# Arrays überschreiben sich



## Darkdoom (12. Aug 2012)

Hallo zusammen,

mir ist etwas ungewöhnliches passiert und besteht immernoch.

In meinem Programm was ich geschrieben habe schreibe ich länge_alt = länge_neu 
Dies sind 2 int Arrays und werden nach nach durchlauf immer so auf den aktuellen stand gebracht.
In das Array länge_neu schreibe ich nach einer Methode die ein Array(gleicher größe) zurückgibt und auf das Array schreibt.
Nun bin ich das Programm im Debug betrieb durchgegangen und habe festgestellt das wenn ich NUR das Array länge_neu beschreibe sich automatisch auch länge_alt ändert und das weit entfernt von der Codezeile länge_alt = länge_neu.
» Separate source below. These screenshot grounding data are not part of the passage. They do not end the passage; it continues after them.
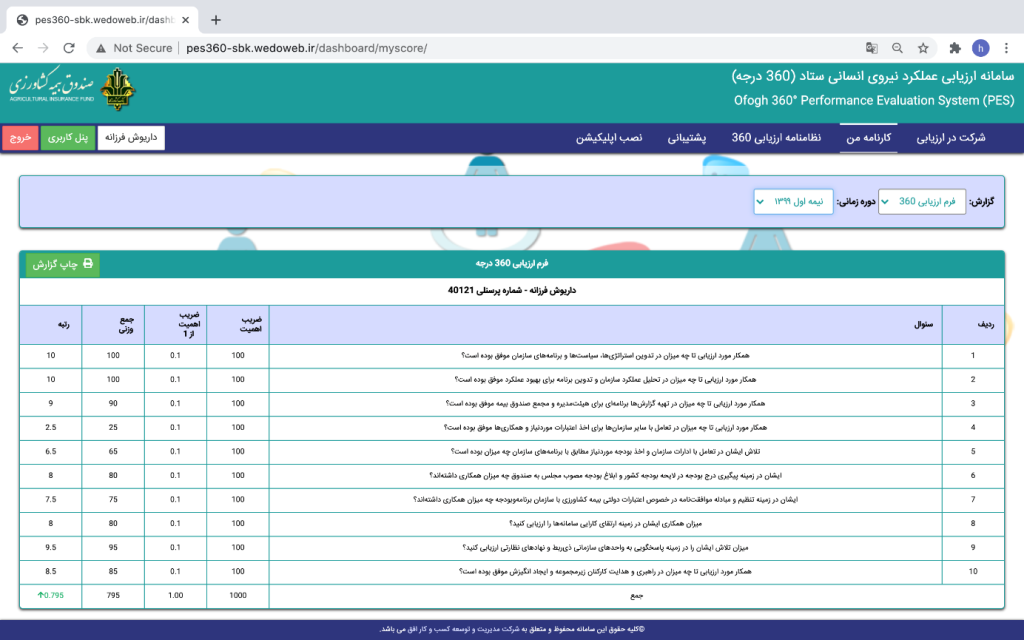
Task: Select the پشتیبانی support menu item
Action: click(x=686, y=138)
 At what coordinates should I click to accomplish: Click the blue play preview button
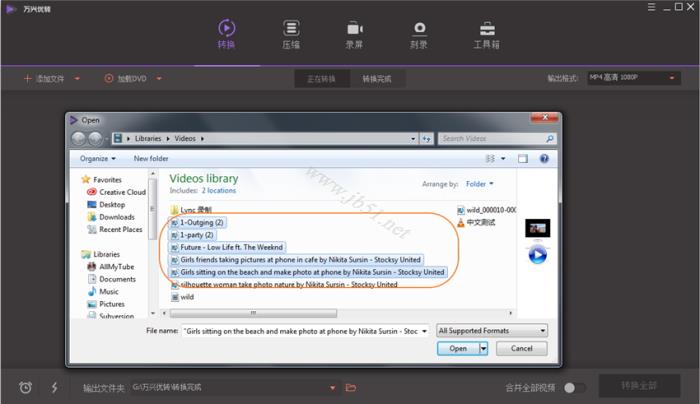pyautogui.click(x=538, y=255)
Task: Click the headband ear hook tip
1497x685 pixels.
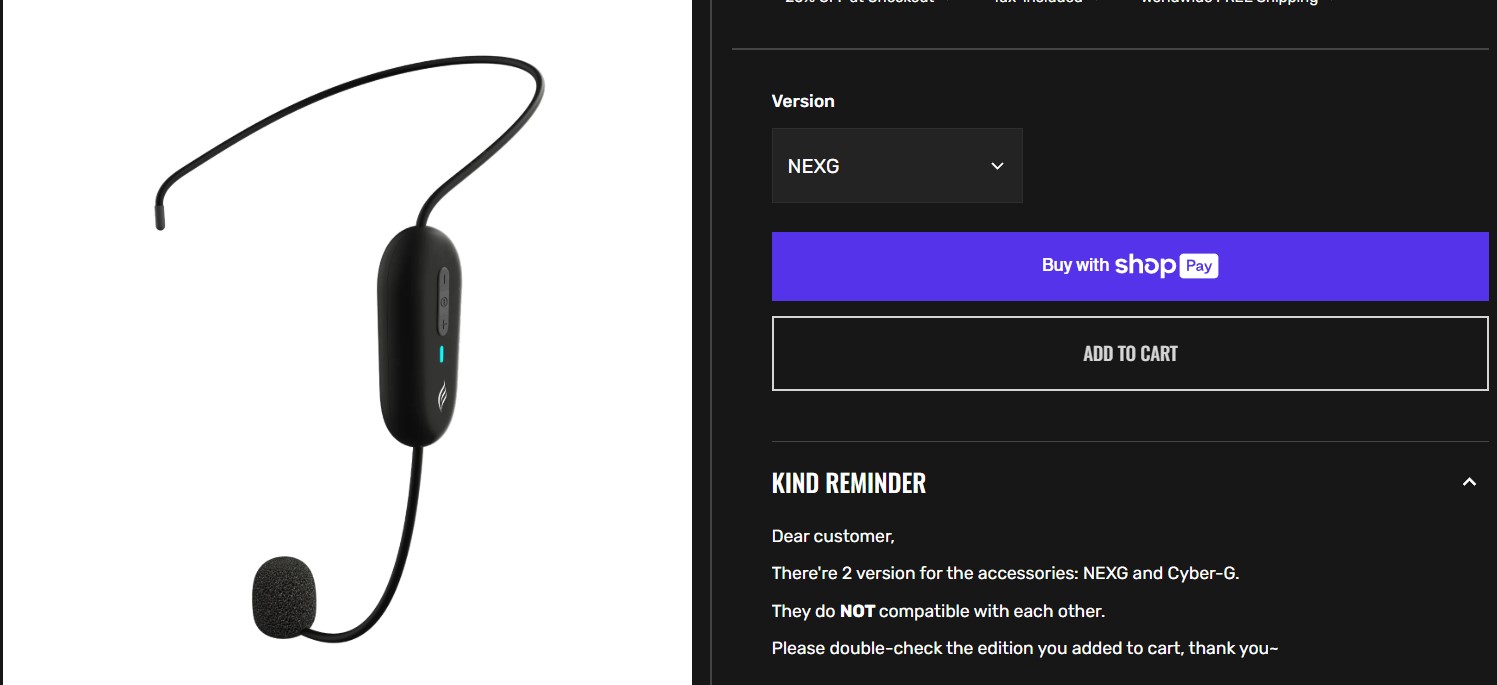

Weiß einer warum Java sich so verhält?

Danke

P.s. das ist seit heute so. Gestern hat es sich normal verhalten.


----------



## SlaterB (12. Aug 2012)

ohne Code nicht genau zu sagen, 
zu täglichen Änderungen kann man natürlich noch weniger sagen oder hoffst du auf 'heute ist Sonntag, da gehen Arrays soundso'? 

bisher sieht es so aus:
wenn irgendwo 
> länge_alt = länge_neu
steht, dann zeigen beide Variablen auf dasselbe Objekt, Änderungen in der einen Variable zeigen sich auch in der anderen,
denn beide sind dasselbe,
das ist für alle Zeit so, egal welcher Tag, egal wieviel Zeit oder Zeilen vergehen seit dem Kommando,
bis dieser Zustand aktiv beendet wird, z.B. länge_neu ein neues Array mit 'new' zuweisen


----------



## Mujahiddin (12. Aug 2012)

wenn du das array kopieren willst:

```
laenge_alt = new int[laenge_neu.length];
System.arraycopy(laenge_neu, 0, laenge_alt, 0, laenge_neu.length);
```
Ansonsten eben was SlaterB gesagt hat.


----------